Expuso que el examen de los restos podrá definir con certeza el destino de los estudiantes, por lo que recomendó, como primera acción, que el Gobierno los envíe a la Universidad de Innsbruck, Austria, para su análisis genético.

La recomendación se presentó en reuniones con representantes de la Unión Europea en Bruselas, Bélgica; y en la sede de la ONU en Ginebra, Suiza.

Ayer, dos vídeos difundidos por Radio Fórmula, confirmaron que Julio César López, uno de los 43, sí era un militar en activo, y proporcionaba información a la Mesa de Inteligencia del batallón 50, con sede en la ciudad de Chilpancingo.

En el primero se observa a la madre de Julio César, Joaquina Patolzin de la Cruz, con el coronel de Infantería del Estado Mayor y comandante del batallón 50, Gregorio Espinoza, quien le informa la probabilidad de que el joven esté muerto y le da dos sobres amarillos, uno con 5 mil 667 pesos para cubrir la quincena pendiente.

Según el periodista Humberto Padget, el encuentro ocurrió la mañana del 29 de septiembre de ese año, en instalaciones de dicho batallón. En otra secuencia, aparece Joaquina entregando muestras de sangre para contrastarlas con los restos forenses encontrados por la Procuraduría General.

El 7 de octubre de 2015, el diario Milenio publicó que el entonces secretario de la Defensa Nacional, Salvador Cienfuegos, confirmó que el estudiante de 25 años y originario de Tixtla, al que sus compañeros definían como callado 'pero buena onda', era militar en activo.

La nota registró declaraciones del secretario en entrevista transmitida por Primero Noticias, en las que acepta que uno de los nombres de los 43 coincidía con el de un militar en activo, aunque descartó labores de espionaje.

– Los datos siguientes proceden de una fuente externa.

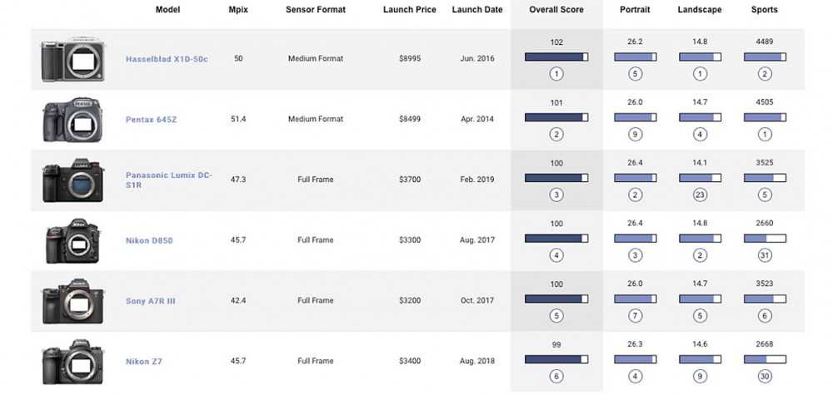Click the Hasselblad overall score bar showing 102
The width and height of the screenshot is (833, 395).
(556, 57)
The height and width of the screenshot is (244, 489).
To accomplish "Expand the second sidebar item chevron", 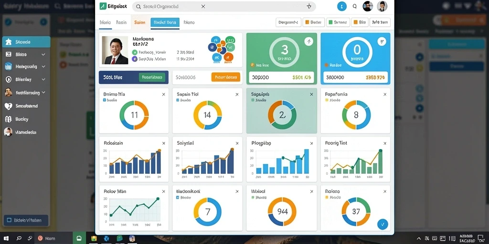I will click(x=43, y=54).
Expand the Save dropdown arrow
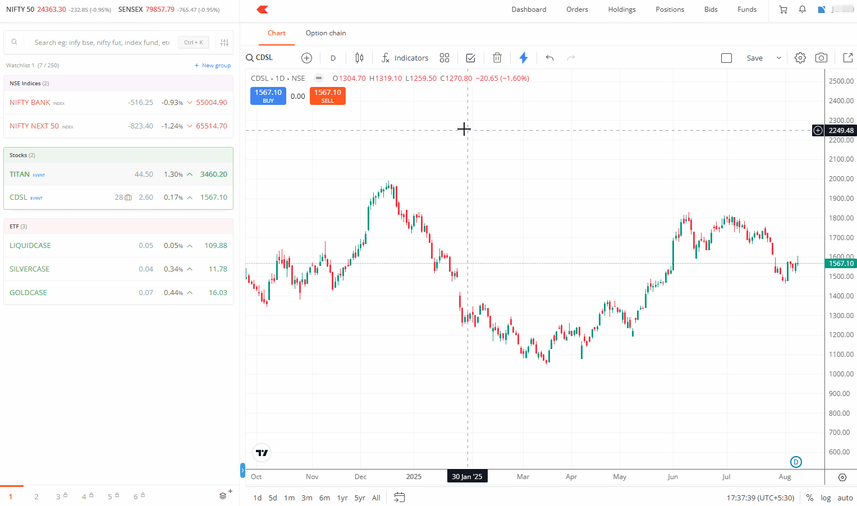The width and height of the screenshot is (857, 506). point(778,58)
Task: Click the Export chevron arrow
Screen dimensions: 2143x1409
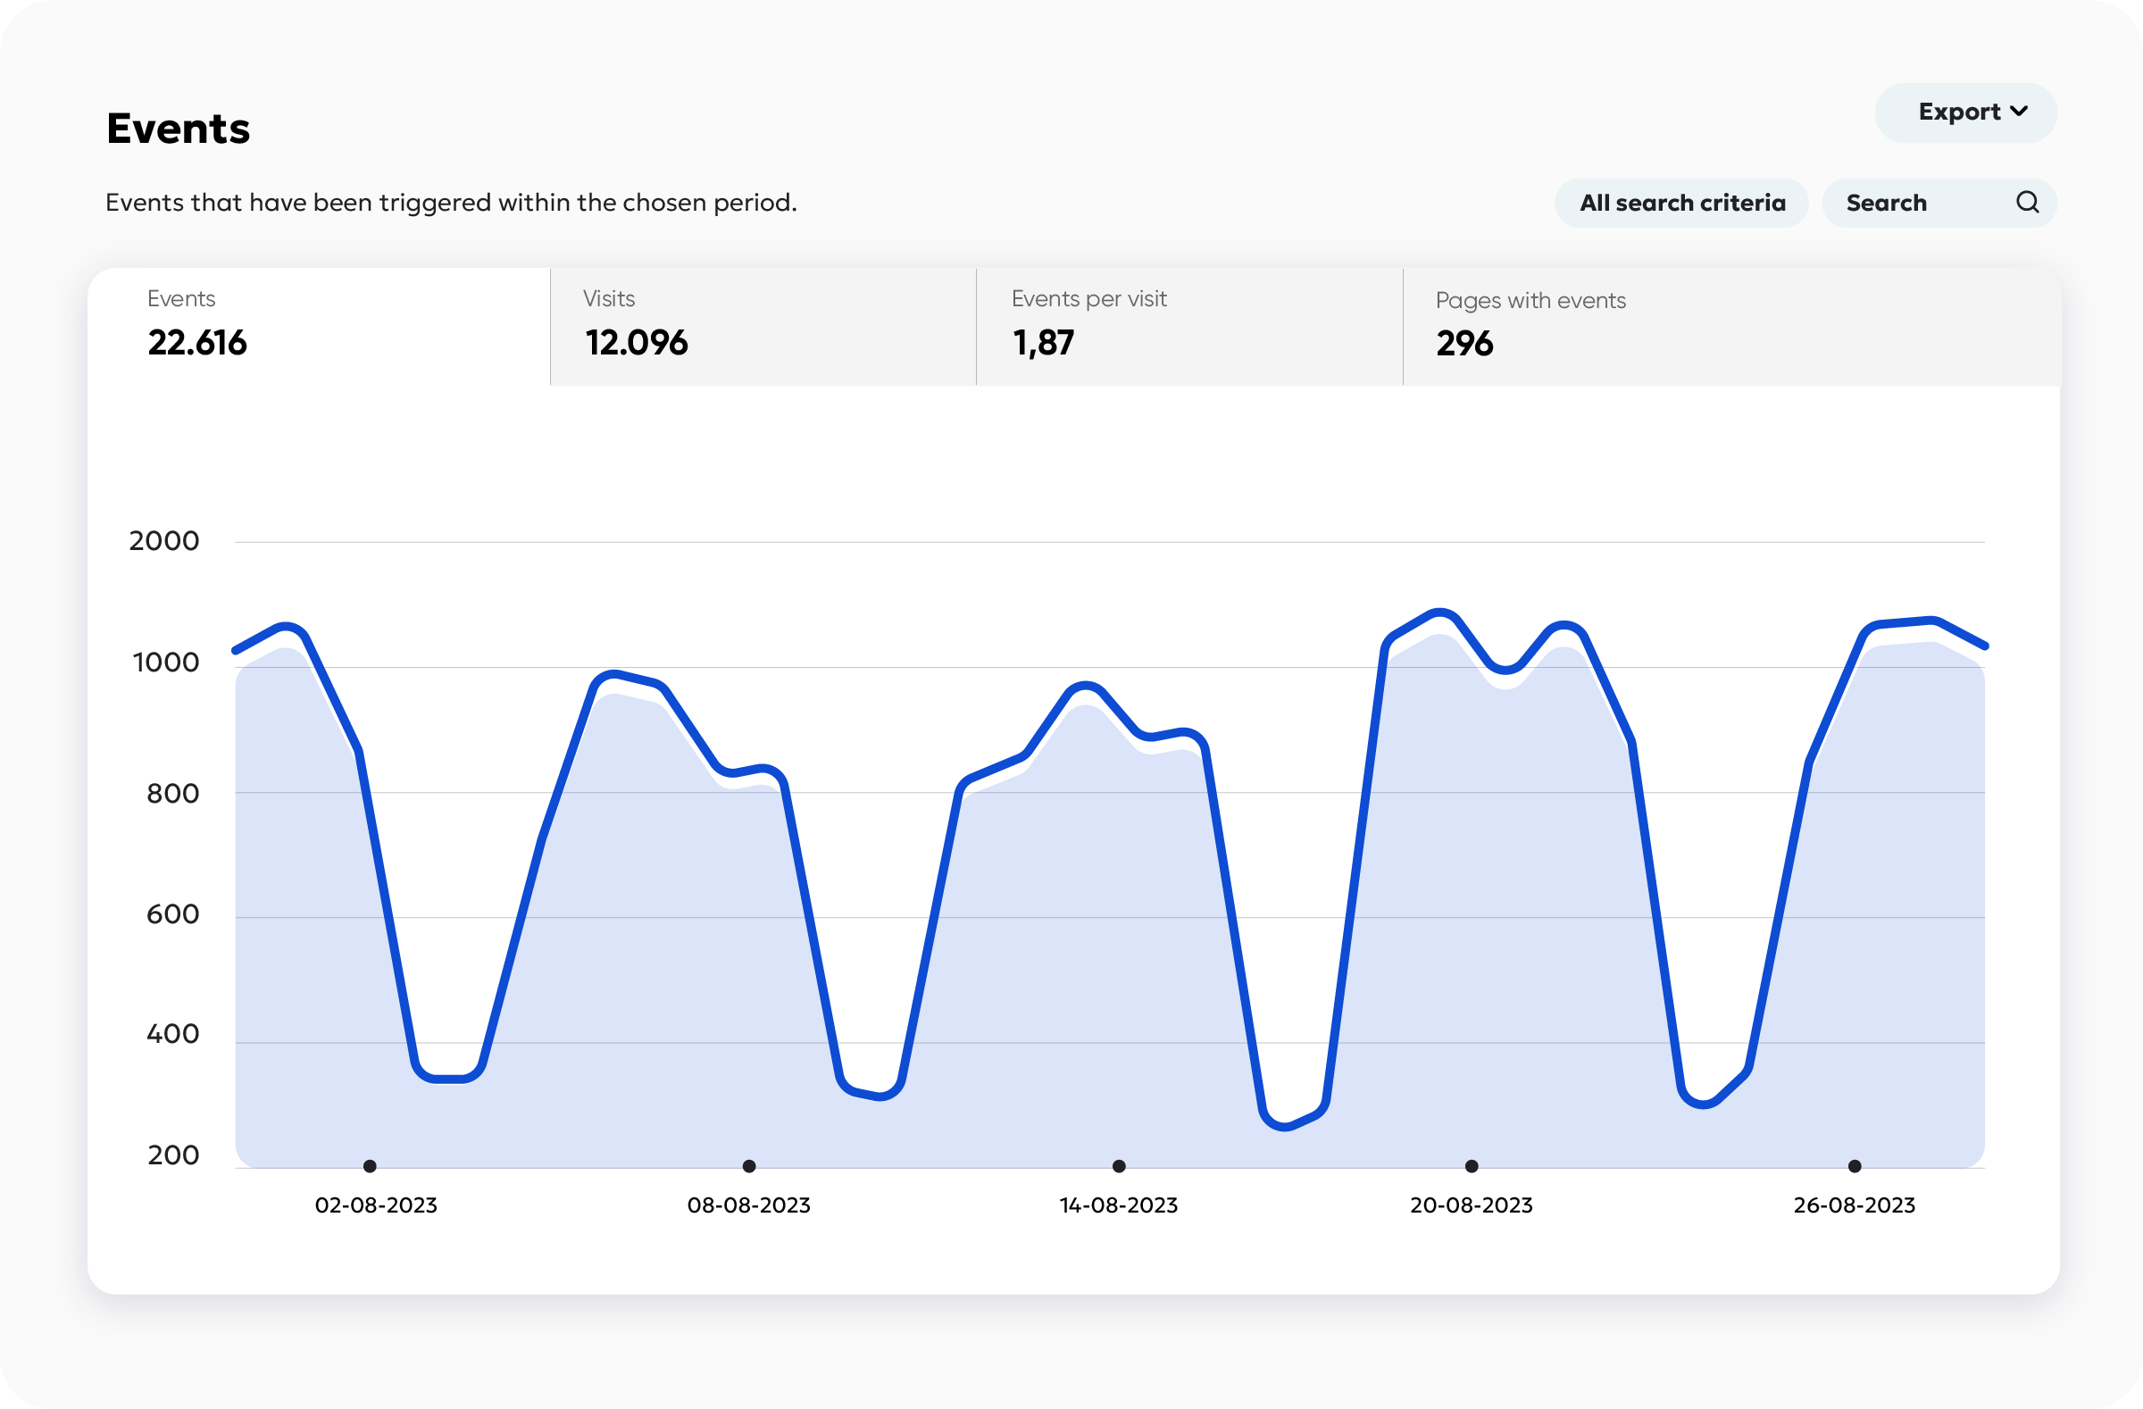Action: tap(2019, 111)
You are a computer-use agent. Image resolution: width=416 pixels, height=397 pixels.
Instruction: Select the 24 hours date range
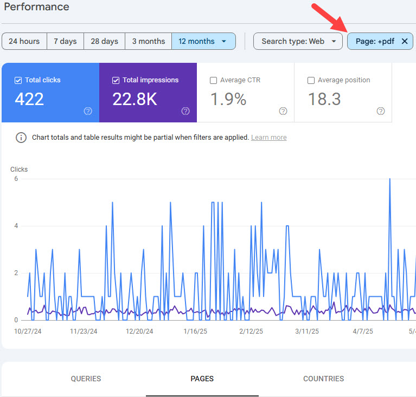click(24, 41)
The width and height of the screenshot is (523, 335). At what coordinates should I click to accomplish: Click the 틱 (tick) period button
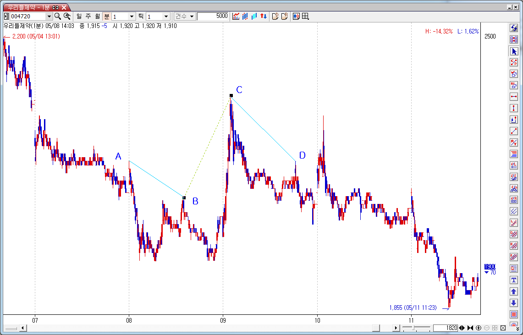coord(141,16)
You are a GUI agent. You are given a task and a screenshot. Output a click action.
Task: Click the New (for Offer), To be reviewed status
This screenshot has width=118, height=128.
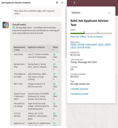tap(87, 37)
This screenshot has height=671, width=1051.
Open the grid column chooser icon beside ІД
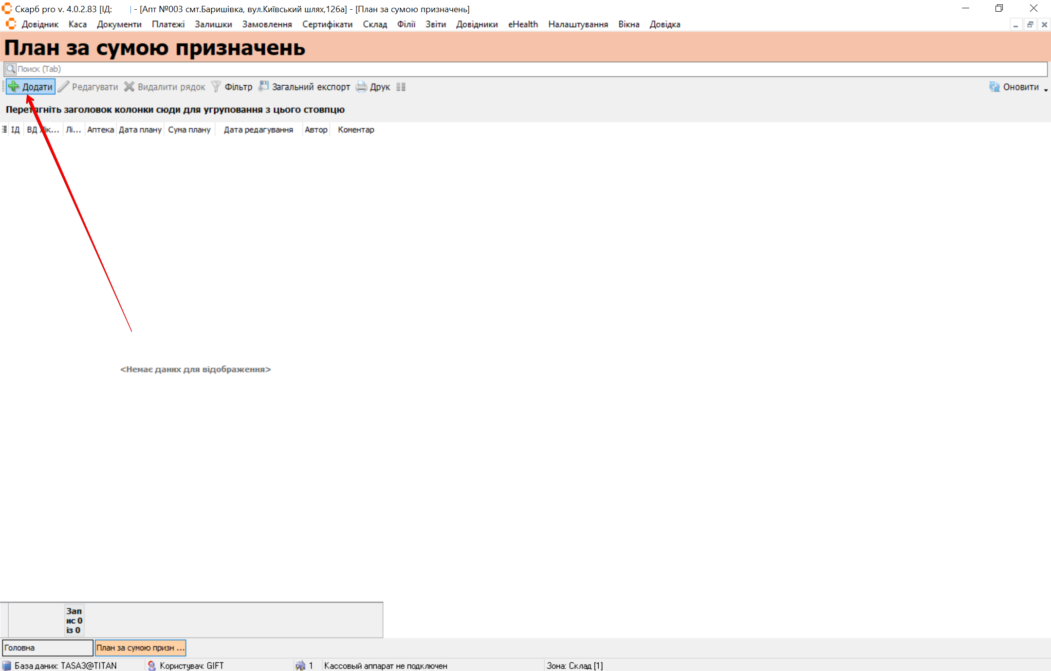[x=4, y=130]
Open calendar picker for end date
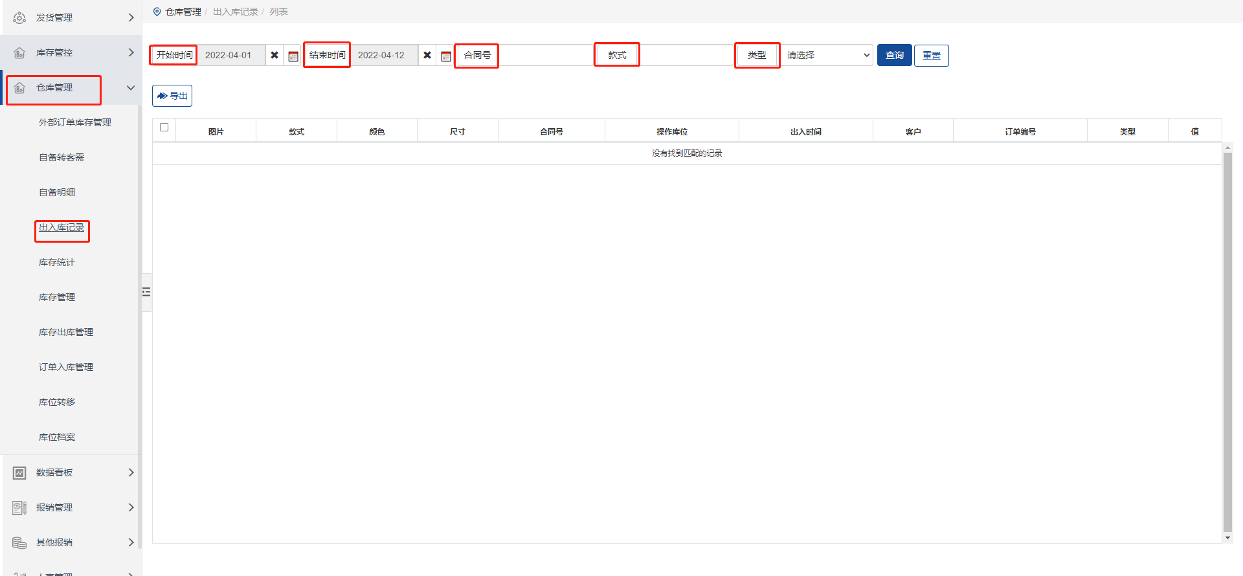 pos(446,56)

'Estamos hablando prácticamente de la misma persona. Pero esto no es nada extraño, porque los comandantes tienen la autorización de que aquellos jóvenes que quieran estudiar y no interfiera en su actividad de servicio, les autoricen'.

Y a este muchacho le autorizaron estudiar. Dicen que a lo mejor estaba sirviendo de espía pero en dos o tres meses que tenía ahí no podía haber servido de nada', dijo.